# Cribbage boards



## DLJeffs (Jul 18, 2020)

Someone mentioned cribbage boards in another post and I just happen to have these two in the works. A guy over by the airport has a laser engraver and did the quails for me. One is for a friend, the other my wife thinks someone will pay good money for so she wants to put it in the auction run by her pickleball group. Hope they get more than what it cost me for the engraving. Oh, credit due - Mike1950 sold me the spalted maple boards over a year ago and they are gorgeous.

Reactions: Like 5 | EyeCandy! 4 | Way Cool 9 | Creative 1


----------



## ripjack13 (Jul 18, 2020)

NICE!!!!

Reactions: Agree 1


----------



## Don Van Dyne (Jul 18, 2020)

VERY NICE!


----------



## Gdurfey (Jul 18, 2020)

I love cribbage boards and those are incredible!


----------



## Nature Man (Jul 19, 2020)

The quail adds an exceptional dimension to the gorgeous wood! Exceptional work! Chuck

Reactions: Agree 1


----------



## DLJeffs (Jul 19, 2020)

Thanks for the kind comments guys. They're simple, fairly easy to make, but still eye catching. There's some skill to the engraving, getting the power setting on the laser to achieve a nice wood depth and detail without burning too much.


----------



## Barb (Aug 2, 2020)

This looks like another rabbit hole I can see myself going down lol. Beautiful boards!

Reactions: Thank You! 1


----------



## gimpy (Sep 9, 2020)

Love it !!!!
Fantastic job

Reactions: Thank You! 1


----------



## DLJeffs (Dec 4, 2020)

Finished two more today. I went with new artwork for the engraving - a great horned owl. Came out pretty well. The wood is curly maple from Larry or Rob, or maybe the walnut is from Rob, I can't remember for sure. But I liked the two tone. The little trim accents are tulip wood left over from a reel seat spacer. Four coats Minwax clear acrylic, satin. I got black and copper pegs from Cribbage Supply.

Reactions: Like 2 | Way Cool 4


----------



## Wildthings (Dec 4, 2020)

Love them both but liking the curls more


----------



## DLJeffs (Dec 4, 2020)

Wildthings said:


> Love them both but liking the curls more


Thanks Barry. I think I would have liked the walnut more if I could have made the maple engraving section round and completely surrounded by walnut. Rather than the squared off end. But the walnut board is pretty.

Reactions: Like 2


----------



## DLJeffs (May 10, 2021)

Finished two more board. The first one is made from a piece of cumaru flooring my neighbor had installed. Hard fibrous wood and it stinks when cutting or sanding. But it finishes nice. The quail is lazer engraved on a maple insert. The game score section is spalted walnut.

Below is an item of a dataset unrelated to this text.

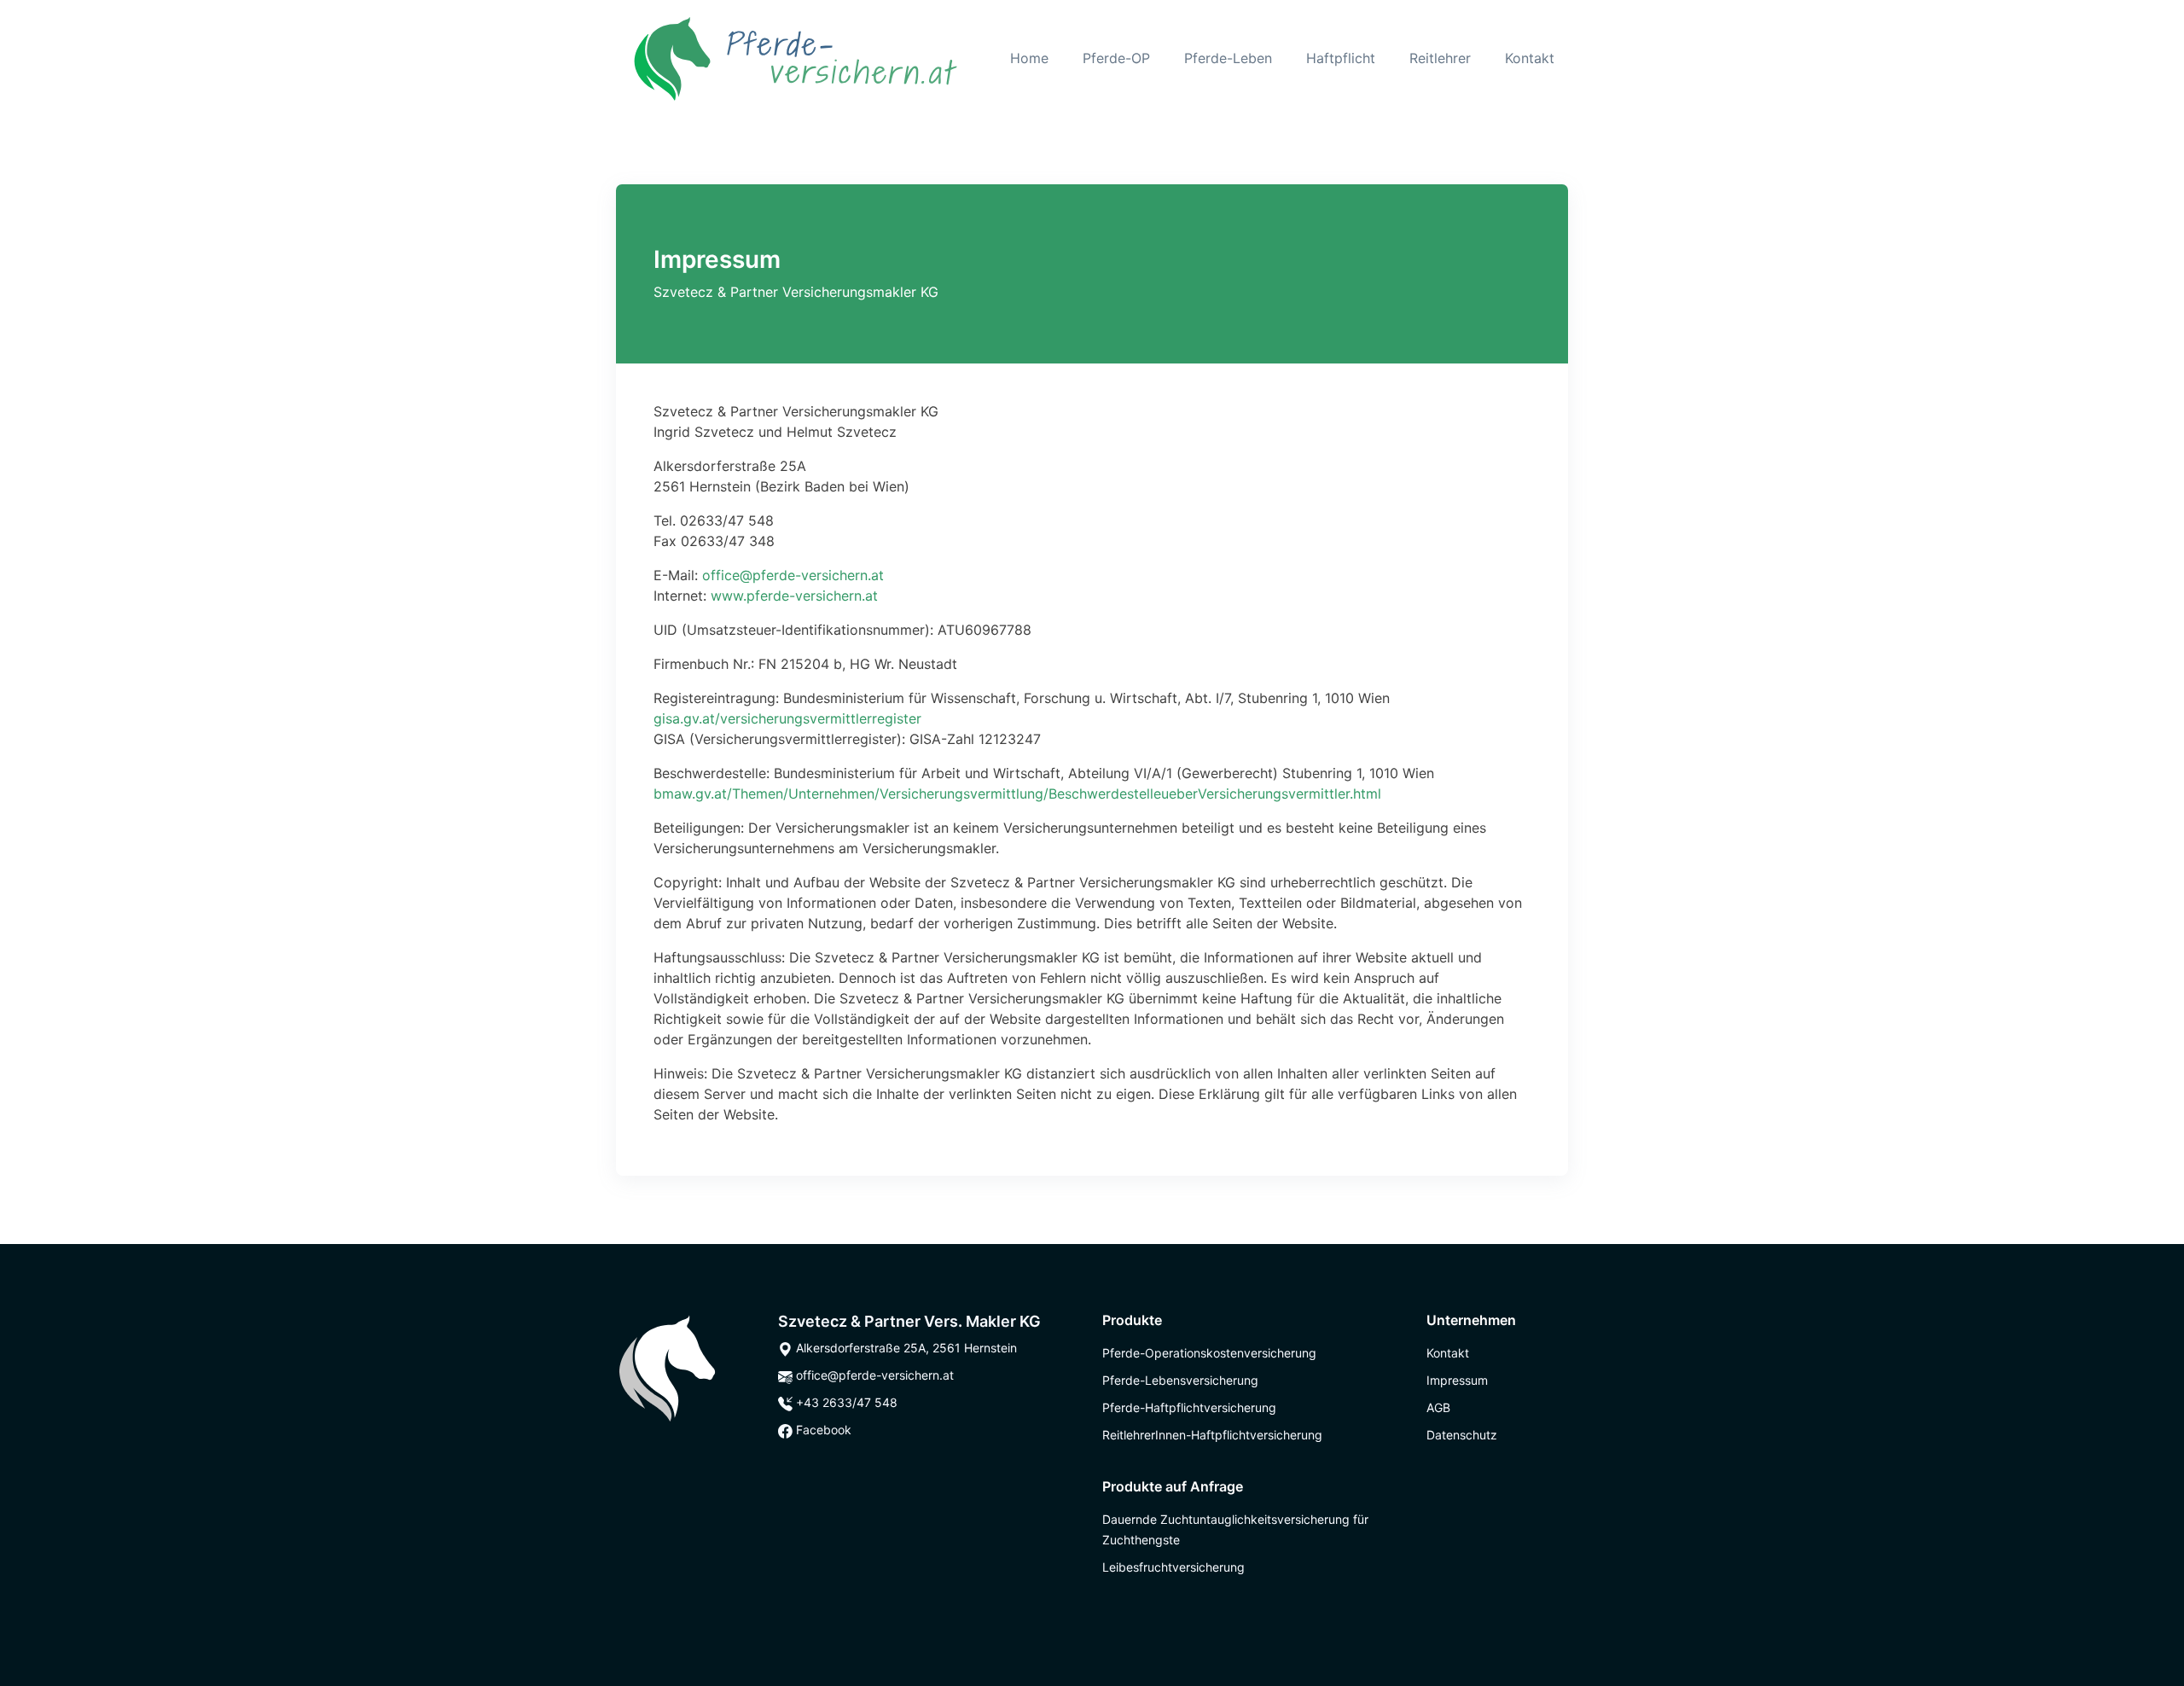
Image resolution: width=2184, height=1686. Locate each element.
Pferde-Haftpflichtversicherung (1189, 1407)
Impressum (1457, 1380)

The second one is a piece of Oregon yew I got from Gary Schuler (@Gary Schuler ). It has a beautiful warm color, not particularly fancy but nice to look at. The owl is lazer engraved on a maple insert. The game score section is spalted maple.

Just several coats of tung oil finish.

Reactions: Like 1 | EyeCandy! 2 | Way Cool 4


----------



## Mike1950 (May 10, 2021)

thanks for tag. nice boards


----------



## T. Ben (May 10, 2021)

Beautiful boards.


----------



## Wildthings (May 10, 2021)

@DLJeffs Doug are you using a template to drill your holes? Hand held drill or drill press? I was just looking at Rockler's templates and reading the reviews. Lots of talk about tear out


----------



## DLJeffs (May 10, 2021)

Barry (@Wildthings ) - I use a paper template I found online. Mine has only two tracks but you can find them with three or four tracks. I reduced the size a little when I print it - you just have to be careful not to go too small or it gets hard to pull out a single peg. I have to print it on two pieces of paper and then tape them back together because my little home printer doesn't print on larger size paper. I think mine are about 4.5" wide by about 16" long. Once I have the board cut to shape, all the little accent pieces, etc. and sanded flat, I cover it with blue painter's tape. Then I spray on a light coat of 3M contact cement (spray can) and glue the template on top of the tape. I mark a center line to get it aligned properly. Then I use a 10d nail that I blunted the tip to peen a small divot to help the drill bit not wander. I've learned how to tilt and position the nail in the circles so it ends up centered when I stand the nail up straight and tap it with a hammer. I use a 1/8" bit in my drill press, setting the depth stops so I go about halfway through the board. It takes a little extra time to make the drill starter holes but I think it makes the final product better. I have not had any trouble with tear out of the holes. Maybe the tape helps that too.

Reactions: Like 2 | Informative 2 | Useful 1


----------



## JR Parks (May 11, 2021)

Great looking boards Doug


----------



## Wildthings (May 11, 2021)

That is some great info Doug! Thanks for sharing!

Reactions: Like 1 | Agree 1


----------